Data and Results

The high quality short-period Yellowknife Seismograph Array (YK) is a long-term primary array in the International Monitoring System (IMS) seismic network, acting as the backbone facility for nuclear explosion monitoring. The epicentral distance from YK to the doublet (1993.12.01.00:59:01.2, $m_b=5.5$, depth=33 km; 2003.09.06.15:46:59.9, $m_b=5.6$, depth=33 km in the PDE catalog) at SSI is $\sim 137.8^o$. 18 of all 19 stations at YK recorded very high signal-to-noise PKP precursors for both events. In order to enhance the precursor signals, we filtered the original seismograms in the frequency range of 1 to 2 Hz. Before stacking, we aligned traces with respect to PKIKP phases by means of cross-correlation and performed array-sided travel time corrections to remove the influence of heterogeneities just beneath the seismic array. We applied two different stacking methods: linear stacking (Fig. 1a) and Phase-Weighted Stacking (PWS) (Fig. 1b).

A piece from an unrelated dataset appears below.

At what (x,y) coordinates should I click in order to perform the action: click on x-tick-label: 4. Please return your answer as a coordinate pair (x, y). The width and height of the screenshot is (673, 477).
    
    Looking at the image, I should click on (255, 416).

Based on ray tracing and the single-scattering assumption, we are able to locate the scattering regions responsible for the individual PKP precursors, using our precise measurements of slownesses, back-azimuths, and differential arrival times. Comprehensive consideration of the high quality differential arrival times, slowness, and back-azimuth deviations enables us to locate the mantle scatterers for precursors A, B, D, and E (Fig. 2). Precursors A and B are scattered at the CMB, while precursors D and E are scattered at $\sim 420km$ and $\sim 620 km$ above the CMB, respectively.